La Modificata conserve le bel équilibre de la Portofino (V8 à 90° en position centrale avant, boîte rejetée à l’arrière), moins survireur que celui de la petite sœur Roma (allégée d’un quintal, même empattement). Elle enroule gentiment aux placements et permet de s’appuyer sur le train avant, sacrément costaud, avant d’envoyer valser l’arrière à l’aide des gaz. Le mode Race permet de repousser les aides à la conduite, de se dandiner et de profiter de cet équilibre. Il donne surtout envie d’aller plus loin, tant les réactions se montrent progressives et l’électronique embarquée bien ficelée : Side Slip Control coordonnant le Dynamic Enhancer agissant via les freins (en Race) et le E-Diff. Il est possible de remercier ces aides en maintenant le Manettino sur ESC Off, sans se faire peur et en enclenchant une loi spécifique du différentiel piloté (E-Diff). Appétissant. La motricité et les gommes P Zero dédiées (neuves du coup à l’arrière !) enchantent. En prime, on ne ressent jamais la masse élevée.
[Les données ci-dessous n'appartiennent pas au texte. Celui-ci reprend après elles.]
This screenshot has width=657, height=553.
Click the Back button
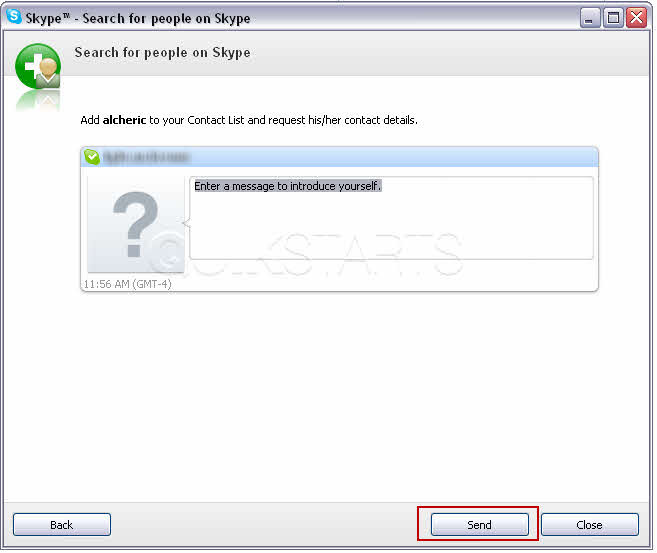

En matière de feeling, celui émanant de la direction et des freins n’est pas un modèle du genre. L’assistance électrique offre un bon compromis en consistance, mais les remontées d’informations restent un brin filtrées, comme celles d’une F8. On ne retrouve pas l’alchimie émanant d’une McLaren ou une 911. Quant aux freins, le répondant à la pédale varie et ne met pas totalement en confiance, alors que l’assistance a évolué en vue de réduire la course et d’améliorer le ressenti. Rassurez-vous, dans tous les cas, le niveau de décélération résultant du dispositif carbone/céramique Brembo est pleinement satisfaisant. Le doute et les interrogations portent plutôt sur la suspension. Ferrari a-t-il décidé d’épicer son cabriolet ?
Les réactions sont si progressives qu’elles incitent à couper les aides
Réponse négative. À notre grande surprise, il évoque des réglages identiques et l’amortissement piloté MagneRide demeure une option. Le set-up choisi reste très GT et garde à l’œil le confort. Ce dernier semble pourtant avoir progressé sur le bosselé, en assouplissant l’amortissement via la touche magique du volant (à laquelle Schumi tenait) dans les modes Sport ou Race. Les sièges, eux, bénéficient d’une ossature remaniée qui ne change pas la donne en matière de moelleux. Cela dit, ils restent accommodants grâce à la multitude de réglages et maintiennent efficacement en latéral. À aucun moment la fatigue ne s’est manifestée durant cette virée de 48h. Très agréable, malgré la température frisquette, cette balade en baie de Somme nous a même poussés à décapoter, tant les occupants sont choyés et à l’abri des remous à allure légale. Ils disposent désormais d’un chauffe-nuque, en option. Bon, ce n’est pas le moment de flancher, il reste un point à éclaircir : est-ce que le mode Race apporte sa pierre à l’édifice ? Pas vraiment. Il permet de gagner un poil de réactivité aux placements par rapport au Sport, mais ne neutralise pas les mouvements parasites. Bref, on n’assiste pas à une révolution comportementale. Ferrari aurait pu lancer un pack Handling Speciale, qui aurait mis en avant son équilibre. Mais il préfère tourner la page et remplacer la Portofino par un Spider Roma à toit souple.